I read a study on the accuracy of prostate MRI for predicting that no prostate cancer (PCa) is present. This is called the negative predictive value (NPV), and the authors make a great point in their introduction:
The reliability of a negative MRI is a key clinical metric – if the MRI is reported as positive for cancer, the patient will undergo a biopsy irrespective of whether this is a true positive or a false positive; however, a negative MRI may mean a patient is discharged without need for a biopsy. It is therefore important for an MRI to accurately exclude tumour, and a low false negative (FN) rate is a key determinate of whether this approach is clinically feasible.[i]
In other words, if a 3T multiparametric MRI (3T mpMRI) such as we offer shows no suspicion of cancer, can the radiologist be confident enough to send the patient home with the assurance that no cancer is there?
Well, we have to be careful in what we say and how we say it, and of course we have to take other factors into account (e.g. patient age, PSA, family history, DRE results, exposure to known carcinogens, etc.) And it’s important to go over the images with the patients, to explain that there are no suspicious areas. But we also have to clarify that microscopic PCa cells may be present, and not able to yet be detected by imaging alone.
The research team from England and Portugal noted that “mpMRI has the potential to accurately exclude prostate cancer and reduce biopsy burden.” They put mpMRI to the test by reviewing the MRI reports and actual biopsy results of 148 patients. The authors compared the images (scored by experienced radiologists using the PI-RADS 5-point scale (https://sperlingprostatecenter.com/pi-rads-score/) with fusion-guided targeted plus 24-36 systematic transperineal biopsy results (needle samples taken through the skin between the scrotum and the anus, rather than through the rectal wall). According to their findings, the imaging had a 19.6% false negative rate (there was PCa where the MRI showed nothing), and it was mostly in the anterior region. According to their criteria, 14 of the missed lesions were clinically significant (almost 10%). To be honest, this surprises me, because the majority of recent studies suggest that mpMRI may not detect small, clinically insignificant tumors, but excels at detecting significant PCa.

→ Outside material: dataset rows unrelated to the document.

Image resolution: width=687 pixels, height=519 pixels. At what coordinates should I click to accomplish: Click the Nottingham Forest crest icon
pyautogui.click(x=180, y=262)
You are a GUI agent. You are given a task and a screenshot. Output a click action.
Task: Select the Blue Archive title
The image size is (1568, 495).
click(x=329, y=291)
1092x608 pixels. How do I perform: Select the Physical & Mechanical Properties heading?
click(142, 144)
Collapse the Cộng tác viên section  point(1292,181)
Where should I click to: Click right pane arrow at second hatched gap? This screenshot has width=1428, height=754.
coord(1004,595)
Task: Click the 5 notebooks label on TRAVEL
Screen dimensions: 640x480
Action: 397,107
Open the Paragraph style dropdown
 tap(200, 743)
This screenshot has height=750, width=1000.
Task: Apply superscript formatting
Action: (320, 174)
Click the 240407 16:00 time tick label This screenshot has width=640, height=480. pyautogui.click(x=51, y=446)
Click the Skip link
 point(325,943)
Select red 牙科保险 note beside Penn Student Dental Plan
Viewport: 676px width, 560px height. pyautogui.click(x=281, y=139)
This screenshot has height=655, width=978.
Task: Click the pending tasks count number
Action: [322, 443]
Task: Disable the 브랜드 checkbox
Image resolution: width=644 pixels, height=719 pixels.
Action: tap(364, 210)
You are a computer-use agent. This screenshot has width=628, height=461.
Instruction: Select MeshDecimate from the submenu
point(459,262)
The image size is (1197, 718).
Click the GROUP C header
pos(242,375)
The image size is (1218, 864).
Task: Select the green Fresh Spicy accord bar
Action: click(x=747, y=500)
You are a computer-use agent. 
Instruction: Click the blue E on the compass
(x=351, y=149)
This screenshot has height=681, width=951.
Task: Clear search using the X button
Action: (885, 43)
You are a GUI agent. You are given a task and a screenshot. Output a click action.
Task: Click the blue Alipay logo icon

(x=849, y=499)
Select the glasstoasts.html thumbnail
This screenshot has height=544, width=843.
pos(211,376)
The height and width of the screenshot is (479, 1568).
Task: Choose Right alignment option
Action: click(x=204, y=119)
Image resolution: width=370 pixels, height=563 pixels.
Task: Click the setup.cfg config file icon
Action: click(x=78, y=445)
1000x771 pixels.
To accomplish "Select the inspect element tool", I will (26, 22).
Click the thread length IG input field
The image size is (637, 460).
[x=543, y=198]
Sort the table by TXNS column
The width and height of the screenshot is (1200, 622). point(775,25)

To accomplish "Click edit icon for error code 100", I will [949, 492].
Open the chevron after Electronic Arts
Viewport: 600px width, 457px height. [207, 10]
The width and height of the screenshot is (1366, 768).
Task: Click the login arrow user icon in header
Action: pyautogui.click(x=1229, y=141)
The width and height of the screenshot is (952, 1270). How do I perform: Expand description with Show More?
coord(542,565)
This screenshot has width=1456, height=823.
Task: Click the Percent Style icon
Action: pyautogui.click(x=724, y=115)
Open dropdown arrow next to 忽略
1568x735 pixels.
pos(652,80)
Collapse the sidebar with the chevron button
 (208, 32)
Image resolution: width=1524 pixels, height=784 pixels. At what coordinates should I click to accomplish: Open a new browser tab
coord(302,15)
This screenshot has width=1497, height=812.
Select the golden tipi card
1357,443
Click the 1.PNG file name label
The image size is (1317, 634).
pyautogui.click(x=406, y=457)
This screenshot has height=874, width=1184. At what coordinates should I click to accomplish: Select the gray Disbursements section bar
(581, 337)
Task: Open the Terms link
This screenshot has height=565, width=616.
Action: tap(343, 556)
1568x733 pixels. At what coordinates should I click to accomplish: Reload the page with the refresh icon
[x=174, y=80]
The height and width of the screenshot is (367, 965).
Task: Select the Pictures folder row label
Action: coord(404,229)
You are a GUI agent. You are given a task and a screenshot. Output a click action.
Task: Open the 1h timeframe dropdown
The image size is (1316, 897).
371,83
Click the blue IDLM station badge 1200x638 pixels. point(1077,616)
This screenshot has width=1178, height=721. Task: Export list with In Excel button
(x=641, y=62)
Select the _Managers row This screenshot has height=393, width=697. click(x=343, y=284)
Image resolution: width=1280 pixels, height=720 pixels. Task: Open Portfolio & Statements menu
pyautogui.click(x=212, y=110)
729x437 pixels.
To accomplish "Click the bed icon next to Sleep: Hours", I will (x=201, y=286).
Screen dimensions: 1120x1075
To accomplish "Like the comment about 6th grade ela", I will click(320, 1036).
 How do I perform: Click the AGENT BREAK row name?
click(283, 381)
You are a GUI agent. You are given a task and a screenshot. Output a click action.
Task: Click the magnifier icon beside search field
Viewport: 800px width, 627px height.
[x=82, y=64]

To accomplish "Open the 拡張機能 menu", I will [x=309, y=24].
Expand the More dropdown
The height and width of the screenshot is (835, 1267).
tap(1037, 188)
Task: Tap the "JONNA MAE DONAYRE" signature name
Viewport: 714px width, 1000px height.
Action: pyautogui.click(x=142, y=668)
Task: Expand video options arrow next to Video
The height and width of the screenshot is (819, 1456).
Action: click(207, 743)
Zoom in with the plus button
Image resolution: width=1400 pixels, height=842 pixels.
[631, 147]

This leads to my critique, which does not concern the design, sample size, or statistical calculations (all of which I thought were excellent) but the use of fusion guidance (see a comparison of TRUS, real-time MRI and fusion-guided biopsies at https://sperlingprostatecenter.com/mri-guided-biopsy-vs-fusion-whats-difference/) I was disappointed that the authors did not specify which fusion device or technology they used. I gathered from reading the article that it was not cognitive fusion (basically an educated guess based on previous MRI images while placing needles under “blind” real-time ultrasound guidance). Therefore, I deduced that they were using one of the commercially available devices with special software to “fuse” the previously captured MRI with real-time ultrasound. I am familiar with the commercially available fusion devices, and I wish I knew which one they used. Admittedly, my disappointment stems from my unsatisfied curiosity.
Second, there is definitely more room for biopsy error with fusion than there is with real-time MRI. Things like patient motion, different position on the table, slightly inaccuracies when the physician marks point-by-point anatomic correspondences, and even small distortions in the software itself can mean that a targeted biopsy needled misses its target! So was it the original MRI scans that missed the tumor? The person who read and scored them? Inaccuracies of the fusion-guidance? I can’t be sure from reading the paper, so I have to reserve judgment regarding what I consider a high rate of false imaging negatives when compared with the biopsy results.
The authors point out that study limitations include a retrospective (not prospective) design, sampling error inherent in any biopsy approach, and the fact that they were testing the false negative rate of MRI in absence of other clinical factors such as PSA, family history, etc.
Personally, I have a high degree of confidence that when our 3T mpMRI protocol results are negative for significant prostate cancer, it’s a true negative, not a false one. Our team brings not only a high level of experience, but also years of networking with one of the world’s pre-eminent team of prostate MRI experts at Radboud University in Nijmegen (The Netherlands). I value all research into the accuracy of mpMRI, since it enlarges our collective knowledge about the imaging that is changing the landscape of PCa detection, diagnosis, and treatment – so I am grateful to Serrao and colleagues for their work with mpMRI compared with fusion-guided transperineal prostate biopsy.
[i] Serrao EM, Barrett T, Wadhwa K, Parashar D et al. Investigating the ability of multiparametric MRI to exclude significant prostate cancer prior to transperineal biopsy. Can Urol Assoc J. 2015 Nov-Dec;9(11-12):E853-8. doi: 10.5489/cuaj.2895. Epub 2015 Dec 14.